*INSTRUCTIONS FOR THE TASK*:
Nothing but the exact lines from the one containing "Navigate to Writing" through the last line of the records below belongs in your answer.

Records contained in a dataset:

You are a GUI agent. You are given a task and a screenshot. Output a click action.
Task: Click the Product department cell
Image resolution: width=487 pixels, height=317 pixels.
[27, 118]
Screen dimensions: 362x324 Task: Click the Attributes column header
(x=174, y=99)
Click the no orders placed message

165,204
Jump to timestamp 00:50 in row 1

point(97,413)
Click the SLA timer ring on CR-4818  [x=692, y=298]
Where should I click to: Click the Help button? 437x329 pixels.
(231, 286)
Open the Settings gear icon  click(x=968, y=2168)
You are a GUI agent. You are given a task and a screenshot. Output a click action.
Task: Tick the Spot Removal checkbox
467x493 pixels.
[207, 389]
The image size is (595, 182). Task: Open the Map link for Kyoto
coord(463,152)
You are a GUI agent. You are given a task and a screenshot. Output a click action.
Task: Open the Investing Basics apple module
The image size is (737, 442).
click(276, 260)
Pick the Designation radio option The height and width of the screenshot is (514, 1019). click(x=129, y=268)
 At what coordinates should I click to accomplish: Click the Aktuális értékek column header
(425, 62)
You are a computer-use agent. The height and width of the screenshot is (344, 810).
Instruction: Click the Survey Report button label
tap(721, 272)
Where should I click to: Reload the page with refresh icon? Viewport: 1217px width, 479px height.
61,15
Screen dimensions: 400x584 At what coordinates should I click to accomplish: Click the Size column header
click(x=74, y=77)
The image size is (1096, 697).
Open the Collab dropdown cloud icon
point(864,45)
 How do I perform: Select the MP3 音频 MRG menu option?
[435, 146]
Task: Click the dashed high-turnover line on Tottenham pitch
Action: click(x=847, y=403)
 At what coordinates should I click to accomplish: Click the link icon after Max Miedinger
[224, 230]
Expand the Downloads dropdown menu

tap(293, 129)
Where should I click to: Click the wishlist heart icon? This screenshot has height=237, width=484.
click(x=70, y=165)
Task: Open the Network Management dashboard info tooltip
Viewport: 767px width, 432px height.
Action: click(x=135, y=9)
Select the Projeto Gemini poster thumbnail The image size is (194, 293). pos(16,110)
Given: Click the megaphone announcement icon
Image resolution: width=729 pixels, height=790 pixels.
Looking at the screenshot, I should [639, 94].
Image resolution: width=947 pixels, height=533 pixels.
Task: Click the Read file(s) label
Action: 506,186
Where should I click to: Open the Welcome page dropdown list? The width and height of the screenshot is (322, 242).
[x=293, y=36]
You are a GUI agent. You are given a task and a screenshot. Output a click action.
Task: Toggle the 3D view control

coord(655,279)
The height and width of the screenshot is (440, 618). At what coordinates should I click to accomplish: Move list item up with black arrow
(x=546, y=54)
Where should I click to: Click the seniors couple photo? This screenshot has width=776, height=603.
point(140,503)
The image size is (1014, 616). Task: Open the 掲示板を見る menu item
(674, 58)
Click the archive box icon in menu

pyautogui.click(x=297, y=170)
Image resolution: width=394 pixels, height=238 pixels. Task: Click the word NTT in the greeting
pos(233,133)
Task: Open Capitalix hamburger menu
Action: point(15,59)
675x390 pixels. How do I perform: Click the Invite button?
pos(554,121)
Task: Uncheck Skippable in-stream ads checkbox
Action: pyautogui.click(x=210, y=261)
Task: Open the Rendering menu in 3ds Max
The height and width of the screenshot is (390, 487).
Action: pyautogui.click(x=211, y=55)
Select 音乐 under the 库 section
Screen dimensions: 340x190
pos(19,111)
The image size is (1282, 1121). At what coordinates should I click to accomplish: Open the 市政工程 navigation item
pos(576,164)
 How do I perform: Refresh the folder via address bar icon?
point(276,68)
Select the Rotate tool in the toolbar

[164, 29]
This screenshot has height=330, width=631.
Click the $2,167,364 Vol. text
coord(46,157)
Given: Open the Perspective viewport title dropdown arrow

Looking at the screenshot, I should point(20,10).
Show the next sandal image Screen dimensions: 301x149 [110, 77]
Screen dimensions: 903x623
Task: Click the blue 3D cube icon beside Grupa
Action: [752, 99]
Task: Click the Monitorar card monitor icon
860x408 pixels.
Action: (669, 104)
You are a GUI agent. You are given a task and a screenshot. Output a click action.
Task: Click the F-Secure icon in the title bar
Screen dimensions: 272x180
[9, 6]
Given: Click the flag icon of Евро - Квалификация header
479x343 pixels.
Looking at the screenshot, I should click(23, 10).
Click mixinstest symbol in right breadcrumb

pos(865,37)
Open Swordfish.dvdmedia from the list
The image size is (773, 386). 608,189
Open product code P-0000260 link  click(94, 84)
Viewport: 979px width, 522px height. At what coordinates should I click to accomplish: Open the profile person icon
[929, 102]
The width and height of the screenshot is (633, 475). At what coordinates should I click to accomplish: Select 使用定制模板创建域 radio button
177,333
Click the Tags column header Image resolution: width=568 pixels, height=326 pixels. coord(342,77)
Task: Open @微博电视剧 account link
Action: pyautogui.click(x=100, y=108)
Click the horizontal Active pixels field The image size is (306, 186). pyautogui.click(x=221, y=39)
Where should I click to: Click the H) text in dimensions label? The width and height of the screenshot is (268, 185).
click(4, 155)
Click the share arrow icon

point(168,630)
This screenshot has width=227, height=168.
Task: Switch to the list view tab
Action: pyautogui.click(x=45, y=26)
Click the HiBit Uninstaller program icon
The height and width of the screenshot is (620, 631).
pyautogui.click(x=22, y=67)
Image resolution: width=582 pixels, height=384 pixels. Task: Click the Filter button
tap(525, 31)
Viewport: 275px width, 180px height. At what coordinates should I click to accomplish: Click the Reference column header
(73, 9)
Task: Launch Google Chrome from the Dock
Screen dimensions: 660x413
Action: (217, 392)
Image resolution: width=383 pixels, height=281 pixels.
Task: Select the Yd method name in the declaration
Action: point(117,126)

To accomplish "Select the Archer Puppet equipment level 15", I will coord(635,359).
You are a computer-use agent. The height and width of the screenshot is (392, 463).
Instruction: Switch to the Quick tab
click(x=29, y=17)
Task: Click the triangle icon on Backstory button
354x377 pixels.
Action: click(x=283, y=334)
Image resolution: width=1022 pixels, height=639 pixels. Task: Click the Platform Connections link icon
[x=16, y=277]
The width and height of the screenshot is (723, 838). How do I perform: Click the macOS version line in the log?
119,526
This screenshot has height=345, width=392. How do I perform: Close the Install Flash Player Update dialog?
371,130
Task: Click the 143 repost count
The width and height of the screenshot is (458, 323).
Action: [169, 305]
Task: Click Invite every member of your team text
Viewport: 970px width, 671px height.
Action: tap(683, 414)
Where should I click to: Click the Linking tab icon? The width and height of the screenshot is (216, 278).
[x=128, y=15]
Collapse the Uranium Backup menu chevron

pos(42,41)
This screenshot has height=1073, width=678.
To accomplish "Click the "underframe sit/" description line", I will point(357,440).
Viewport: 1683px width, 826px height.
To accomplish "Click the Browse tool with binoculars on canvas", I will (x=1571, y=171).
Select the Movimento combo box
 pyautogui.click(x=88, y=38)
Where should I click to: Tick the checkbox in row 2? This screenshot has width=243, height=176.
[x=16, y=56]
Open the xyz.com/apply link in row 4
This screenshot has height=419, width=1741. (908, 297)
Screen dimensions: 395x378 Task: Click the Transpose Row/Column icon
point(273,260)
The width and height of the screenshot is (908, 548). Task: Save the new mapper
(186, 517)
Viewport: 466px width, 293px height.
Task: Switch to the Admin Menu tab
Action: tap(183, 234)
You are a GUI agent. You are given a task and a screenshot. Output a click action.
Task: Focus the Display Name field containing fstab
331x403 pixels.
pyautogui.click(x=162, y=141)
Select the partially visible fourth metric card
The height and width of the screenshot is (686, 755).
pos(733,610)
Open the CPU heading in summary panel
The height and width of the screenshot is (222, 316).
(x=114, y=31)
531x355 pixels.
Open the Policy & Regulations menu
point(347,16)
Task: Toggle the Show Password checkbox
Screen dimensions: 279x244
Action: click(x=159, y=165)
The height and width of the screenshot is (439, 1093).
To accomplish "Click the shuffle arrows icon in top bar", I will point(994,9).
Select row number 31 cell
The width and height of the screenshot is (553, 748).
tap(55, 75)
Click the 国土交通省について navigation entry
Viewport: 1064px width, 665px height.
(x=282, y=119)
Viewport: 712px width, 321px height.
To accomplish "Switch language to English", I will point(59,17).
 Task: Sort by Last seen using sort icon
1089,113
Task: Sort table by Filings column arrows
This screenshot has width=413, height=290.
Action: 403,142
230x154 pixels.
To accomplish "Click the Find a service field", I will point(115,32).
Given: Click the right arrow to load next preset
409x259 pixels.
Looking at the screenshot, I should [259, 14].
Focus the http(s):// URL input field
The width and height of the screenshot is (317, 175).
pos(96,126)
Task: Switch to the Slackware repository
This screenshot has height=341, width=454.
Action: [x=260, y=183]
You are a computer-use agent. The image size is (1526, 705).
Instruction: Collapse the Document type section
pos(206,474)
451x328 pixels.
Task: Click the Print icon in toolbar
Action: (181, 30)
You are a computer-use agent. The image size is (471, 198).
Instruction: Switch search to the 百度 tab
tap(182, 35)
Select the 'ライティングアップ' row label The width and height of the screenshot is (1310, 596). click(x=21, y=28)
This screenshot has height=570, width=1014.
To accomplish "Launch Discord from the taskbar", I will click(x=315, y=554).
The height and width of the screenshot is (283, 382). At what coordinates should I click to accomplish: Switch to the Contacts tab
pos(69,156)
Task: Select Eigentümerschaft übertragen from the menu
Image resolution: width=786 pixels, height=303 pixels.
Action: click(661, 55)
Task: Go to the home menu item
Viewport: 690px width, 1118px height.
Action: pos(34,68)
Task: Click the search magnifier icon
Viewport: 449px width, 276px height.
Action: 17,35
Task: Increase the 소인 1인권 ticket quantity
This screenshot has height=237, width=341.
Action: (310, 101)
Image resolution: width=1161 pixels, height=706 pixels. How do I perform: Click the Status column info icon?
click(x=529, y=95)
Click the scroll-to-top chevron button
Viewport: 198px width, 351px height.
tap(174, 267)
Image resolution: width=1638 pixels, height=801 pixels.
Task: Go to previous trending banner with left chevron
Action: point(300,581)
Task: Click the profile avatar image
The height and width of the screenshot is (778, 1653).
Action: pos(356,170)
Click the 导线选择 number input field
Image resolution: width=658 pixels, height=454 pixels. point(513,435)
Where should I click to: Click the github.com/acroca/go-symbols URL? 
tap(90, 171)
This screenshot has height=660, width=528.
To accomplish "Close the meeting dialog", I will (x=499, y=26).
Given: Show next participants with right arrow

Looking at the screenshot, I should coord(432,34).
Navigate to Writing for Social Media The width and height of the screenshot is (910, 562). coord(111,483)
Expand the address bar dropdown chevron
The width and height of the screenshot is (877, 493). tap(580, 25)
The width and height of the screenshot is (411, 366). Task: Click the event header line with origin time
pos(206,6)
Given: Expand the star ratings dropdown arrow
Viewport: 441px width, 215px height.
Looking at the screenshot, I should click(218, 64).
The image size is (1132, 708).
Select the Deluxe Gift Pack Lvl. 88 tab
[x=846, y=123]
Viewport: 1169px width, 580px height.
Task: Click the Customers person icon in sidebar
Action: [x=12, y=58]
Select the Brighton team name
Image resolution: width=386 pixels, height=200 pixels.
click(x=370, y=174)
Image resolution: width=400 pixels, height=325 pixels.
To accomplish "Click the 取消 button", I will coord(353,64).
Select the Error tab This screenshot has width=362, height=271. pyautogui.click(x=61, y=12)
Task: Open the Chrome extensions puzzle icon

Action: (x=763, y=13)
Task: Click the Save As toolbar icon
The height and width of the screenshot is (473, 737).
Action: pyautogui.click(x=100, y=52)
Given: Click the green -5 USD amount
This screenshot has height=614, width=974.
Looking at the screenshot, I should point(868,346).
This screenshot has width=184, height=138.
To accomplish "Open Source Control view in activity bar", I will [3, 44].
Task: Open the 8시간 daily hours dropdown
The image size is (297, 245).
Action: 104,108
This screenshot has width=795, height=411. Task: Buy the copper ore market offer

*PROBLEM SOLUTION*:
Navigate to Writing for Social Media The width and height of the screenshot is (910, 562). coord(111,483)
Expand the address bar dropdown chevron
The width and height of the screenshot is (877, 493). tap(580, 25)
The width and height of the screenshot is (411, 366). Task: Click the event header line with origin time
pos(206,6)
Given: Expand the star ratings dropdown arrow
Viewport: 441px width, 215px height.
Looking at the screenshot, I should click(218, 64).
The image size is (1132, 708).
Select the Deluxe Gift Pack Lvl. 88 tab
[x=846, y=123]
Viewport: 1169px width, 580px height.
Task: Click the Customers person icon in sidebar
Action: [x=12, y=58]
Select the Brighton team name
Image resolution: width=386 pixels, height=200 pixels.
click(x=370, y=174)
Image resolution: width=400 pixels, height=325 pixels.
To accomplish "Click the 取消 button", I will coord(353,64).
Select the Error tab This screenshot has width=362, height=271. pyautogui.click(x=61, y=12)
Task: Open the Chrome extensions puzzle icon

Action: (x=763, y=13)
Task: Click the Save As toolbar icon
The height and width of the screenshot is (473, 737).
Action: pyautogui.click(x=100, y=52)
Given: Click the green -5 USD amount
This screenshot has height=614, width=974.
Looking at the screenshot, I should point(868,346).
This screenshot has width=184, height=138.
To accomplish "Open Source Control view in activity bar", I will [3, 44].
Task: Open the 8시간 daily hours dropdown
The image size is (297, 245).
Action: 104,108
This screenshot has width=795, height=411. Task: Buy the copper ore market offer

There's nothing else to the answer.